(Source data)
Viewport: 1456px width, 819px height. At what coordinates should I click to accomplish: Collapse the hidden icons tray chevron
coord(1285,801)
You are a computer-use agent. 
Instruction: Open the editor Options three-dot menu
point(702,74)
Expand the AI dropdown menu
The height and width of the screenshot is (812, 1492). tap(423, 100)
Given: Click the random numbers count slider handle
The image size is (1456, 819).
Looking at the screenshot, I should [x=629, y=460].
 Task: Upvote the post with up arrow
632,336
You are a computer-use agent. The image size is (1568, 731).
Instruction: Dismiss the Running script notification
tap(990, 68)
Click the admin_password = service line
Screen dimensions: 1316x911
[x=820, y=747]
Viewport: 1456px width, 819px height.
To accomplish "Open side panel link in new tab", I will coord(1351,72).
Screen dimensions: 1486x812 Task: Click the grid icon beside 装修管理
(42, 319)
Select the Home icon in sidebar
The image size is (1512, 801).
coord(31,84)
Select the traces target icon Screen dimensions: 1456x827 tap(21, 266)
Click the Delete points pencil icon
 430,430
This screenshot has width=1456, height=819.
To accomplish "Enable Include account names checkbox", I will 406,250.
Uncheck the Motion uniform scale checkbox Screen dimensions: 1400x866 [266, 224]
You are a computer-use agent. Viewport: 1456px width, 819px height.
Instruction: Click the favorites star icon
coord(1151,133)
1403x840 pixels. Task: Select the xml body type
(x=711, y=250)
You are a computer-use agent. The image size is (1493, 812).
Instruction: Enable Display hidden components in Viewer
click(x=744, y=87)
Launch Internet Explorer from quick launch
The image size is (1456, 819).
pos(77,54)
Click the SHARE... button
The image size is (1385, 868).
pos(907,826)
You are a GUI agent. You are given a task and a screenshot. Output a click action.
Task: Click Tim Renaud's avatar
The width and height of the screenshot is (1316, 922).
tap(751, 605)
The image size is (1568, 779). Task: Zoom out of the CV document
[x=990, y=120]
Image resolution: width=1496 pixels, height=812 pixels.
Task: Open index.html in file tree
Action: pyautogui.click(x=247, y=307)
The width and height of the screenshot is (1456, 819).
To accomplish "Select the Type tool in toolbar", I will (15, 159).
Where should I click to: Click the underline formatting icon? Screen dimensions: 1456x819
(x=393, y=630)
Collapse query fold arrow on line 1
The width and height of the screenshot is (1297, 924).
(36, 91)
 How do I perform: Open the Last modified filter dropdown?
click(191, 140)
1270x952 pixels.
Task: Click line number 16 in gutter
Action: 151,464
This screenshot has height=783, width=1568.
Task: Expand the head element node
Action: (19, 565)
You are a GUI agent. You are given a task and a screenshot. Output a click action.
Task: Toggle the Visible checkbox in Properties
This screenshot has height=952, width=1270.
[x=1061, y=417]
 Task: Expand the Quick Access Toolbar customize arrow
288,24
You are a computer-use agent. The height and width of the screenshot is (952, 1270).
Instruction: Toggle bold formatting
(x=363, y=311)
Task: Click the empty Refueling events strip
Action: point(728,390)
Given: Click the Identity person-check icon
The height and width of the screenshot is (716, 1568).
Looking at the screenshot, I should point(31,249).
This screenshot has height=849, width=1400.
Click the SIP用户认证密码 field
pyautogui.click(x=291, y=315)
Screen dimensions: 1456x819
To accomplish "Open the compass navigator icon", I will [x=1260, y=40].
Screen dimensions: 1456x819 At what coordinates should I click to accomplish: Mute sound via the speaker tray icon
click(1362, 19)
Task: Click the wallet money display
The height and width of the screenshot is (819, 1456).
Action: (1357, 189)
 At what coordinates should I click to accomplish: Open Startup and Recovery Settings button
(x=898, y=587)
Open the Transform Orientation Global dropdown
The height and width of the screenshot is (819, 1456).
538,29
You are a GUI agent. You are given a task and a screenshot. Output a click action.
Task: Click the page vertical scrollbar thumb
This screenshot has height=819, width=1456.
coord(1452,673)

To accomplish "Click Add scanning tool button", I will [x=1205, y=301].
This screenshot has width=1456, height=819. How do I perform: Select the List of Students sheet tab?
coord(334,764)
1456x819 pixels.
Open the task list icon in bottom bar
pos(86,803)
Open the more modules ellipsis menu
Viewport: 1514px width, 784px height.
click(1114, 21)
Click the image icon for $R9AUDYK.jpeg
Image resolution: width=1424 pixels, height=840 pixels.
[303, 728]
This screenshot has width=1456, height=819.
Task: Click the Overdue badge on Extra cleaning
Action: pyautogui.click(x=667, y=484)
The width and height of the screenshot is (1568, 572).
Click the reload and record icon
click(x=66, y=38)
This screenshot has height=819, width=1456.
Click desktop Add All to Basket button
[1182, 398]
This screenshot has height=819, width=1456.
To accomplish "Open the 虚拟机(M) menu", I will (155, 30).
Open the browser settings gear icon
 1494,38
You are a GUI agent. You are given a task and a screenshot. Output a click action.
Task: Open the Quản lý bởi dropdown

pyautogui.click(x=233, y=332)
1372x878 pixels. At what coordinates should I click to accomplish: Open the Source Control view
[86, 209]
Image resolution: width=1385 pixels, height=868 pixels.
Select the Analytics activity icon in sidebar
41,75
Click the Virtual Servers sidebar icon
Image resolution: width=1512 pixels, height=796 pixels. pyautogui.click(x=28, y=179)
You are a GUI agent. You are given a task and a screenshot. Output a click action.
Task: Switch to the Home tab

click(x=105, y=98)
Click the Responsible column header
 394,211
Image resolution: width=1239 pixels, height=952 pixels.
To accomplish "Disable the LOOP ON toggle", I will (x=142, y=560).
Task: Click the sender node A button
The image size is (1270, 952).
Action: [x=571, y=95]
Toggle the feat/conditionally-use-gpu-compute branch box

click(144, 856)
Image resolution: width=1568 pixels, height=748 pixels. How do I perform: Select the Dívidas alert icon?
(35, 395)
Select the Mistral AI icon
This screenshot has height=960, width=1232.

WORK TASK
All entries shown above should be printed again exactly.

COMPLETED TASK
Viewport: 1456px width, 819px height. At what coordinates should I click to accomplish: Collapse the hidden icons tray chevron
coord(1285,801)
You are a computer-use agent. 
Instruction: Open the editor Options three-dot menu
point(702,74)
Expand the AI dropdown menu
The height and width of the screenshot is (812, 1492). tap(423, 100)
Given: Click the random numbers count slider handle
The image size is (1456, 819).
Looking at the screenshot, I should [x=629, y=460].
 Task: Upvote the post with up arrow
632,336
You are a computer-use agent. The image size is (1568, 731).
Instruction: Dismiss the Running script notification
tap(990, 68)
Click the admin_password = service line
Screen dimensions: 1316x911
[x=820, y=747]
Viewport: 1456px width, 819px height.
To accomplish "Open side panel link in new tab", I will coord(1351,72).
Screen dimensions: 1486x812 Task: Click the grid icon beside 装修管理
(42, 319)
Select the Home icon in sidebar
The image size is (1512, 801).
coord(31,84)
Select the traces target icon Screen dimensions: 1456x827 tap(21, 266)
Click the Delete points pencil icon
 430,430
This screenshot has width=1456, height=819.
To accomplish "Enable Include account names checkbox", I will 406,250.
Uncheck the Motion uniform scale checkbox Screen dimensions: 1400x866 [266, 224]
You are a computer-use agent. Viewport: 1456px width, 819px height.
Instruction: Click the favorites star icon
coord(1151,133)
1403x840 pixels. Task: Select the xml body type
(x=711, y=250)
You are a computer-use agent. The image size is (1493, 812).
Instruction: Enable Display hidden components in Viewer
click(x=744, y=87)
Launch Internet Explorer from quick launch
The image size is (1456, 819).
pos(77,54)
Click the SHARE... button
The image size is (1385, 868).
pos(907,826)
You are a GUI agent. You are given a task and a screenshot. Output a click action.
Task: Click Tim Renaud's avatar
The width and height of the screenshot is (1316, 922).
tap(751, 605)
The image size is (1568, 779). Task: Zoom out of the CV document
[x=990, y=120]
Image resolution: width=1496 pixels, height=812 pixels.
Task: Open index.html in file tree
Action: pyautogui.click(x=247, y=307)
The width and height of the screenshot is (1456, 819).
To accomplish "Select the Type tool in toolbar", I will (15, 159).
Where should I click to: Click the underline formatting icon? Screen dimensions: 1456x819
(x=393, y=630)
Collapse query fold arrow on line 1
The width and height of the screenshot is (1297, 924).
(36, 91)
 How do I perform: Open the Last modified filter dropdown?
click(191, 140)
1270x952 pixels.
Task: Click line number 16 in gutter
Action: 151,464
This screenshot has height=783, width=1568.
Task: Expand the head element node
Action: (19, 565)
You are a GUI agent. You are given a task and a screenshot. Output a click action.
Task: Toggle the Visible checkbox in Properties
This screenshot has height=952, width=1270.
[x=1061, y=417]
 Task: Expand the Quick Access Toolbar customize arrow
288,24
You are a computer-use agent. The height and width of the screenshot is (952, 1270).
Instruction: Toggle bold formatting
(x=363, y=311)
Task: Click the empty Refueling events strip
Action: point(728,390)
Given: Click the Identity person-check icon
The height and width of the screenshot is (716, 1568).
Looking at the screenshot, I should point(31,249).
This screenshot has height=849, width=1400.
Click the SIP用户认证密码 field
pyautogui.click(x=291, y=315)
Screen dimensions: 1456x819
To accomplish "Open the compass navigator icon", I will [x=1260, y=40].
Screen dimensions: 1456x819 At what coordinates should I click to accomplish: Mute sound via the speaker tray icon
click(1362, 19)
Task: Click the wallet money display
The height and width of the screenshot is (819, 1456).
Action: (1357, 189)
 At what coordinates should I click to accomplish: Open Startup and Recovery Settings button
(x=898, y=587)
Open the Transform Orientation Global dropdown
The height and width of the screenshot is (819, 1456).
538,29
You are a GUI agent. You are given a task and a screenshot. Output a click action.
Task: Click the page vertical scrollbar thumb
This screenshot has height=819, width=1456.
coord(1452,673)

To accomplish "Click Add scanning tool button", I will [x=1205, y=301].
This screenshot has width=1456, height=819. How do I perform: Select the List of Students sheet tab?
coord(334,764)
1456x819 pixels.
Open the task list icon in bottom bar
pos(86,803)
Open the more modules ellipsis menu
Viewport: 1514px width, 784px height.
click(1114, 21)
Click the image icon for $R9AUDYK.jpeg
Image resolution: width=1424 pixels, height=840 pixels.
[303, 728]
This screenshot has width=1456, height=819.
Task: Click the Overdue badge on Extra cleaning
Action: pyautogui.click(x=667, y=484)
The width and height of the screenshot is (1568, 572).
Click the reload and record icon
click(x=66, y=38)
This screenshot has height=819, width=1456.
Click desktop Add All to Basket button
[1182, 398]
This screenshot has height=819, width=1456.
To accomplish "Open the 虚拟机(M) menu", I will (155, 30).
Open the browser settings gear icon
 1494,38
You are a GUI agent. You are given a task and a screenshot. Output a click action.
Task: Open the Quản lý bởi dropdown

pyautogui.click(x=233, y=332)
1372x878 pixels. At what coordinates should I click to accomplish: Open the Source Control view
[86, 209]
Image resolution: width=1385 pixels, height=868 pixels.
Select the Analytics activity icon in sidebar
41,75
Click the Virtual Servers sidebar icon
Image resolution: width=1512 pixels, height=796 pixels. pyautogui.click(x=28, y=179)
You are a GUI agent. You are given a task and a screenshot. Output a click action.
Task: Switch to the Home tab

click(x=105, y=98)
Click the Responsible column header
 394,211
Image resolution: width=1239 pixels, height=952 pixels.
To accomplish "Disable the LOOP ON toggle", I will (x=142, y=560).
Task: Click the sender node A button
The image size is (1270, 952).
Action: [x=571, y=95]
Toggle the feat/conditionally-use-gpu-compute branch box

click(144, 856)
Image resolution: width=1568 pixels, height=748 pixels. How do I perform: Select the Dívidas alert icon?
(35, 395)
Select the Mistral AI icon
This screenshot has height=960, width=1232.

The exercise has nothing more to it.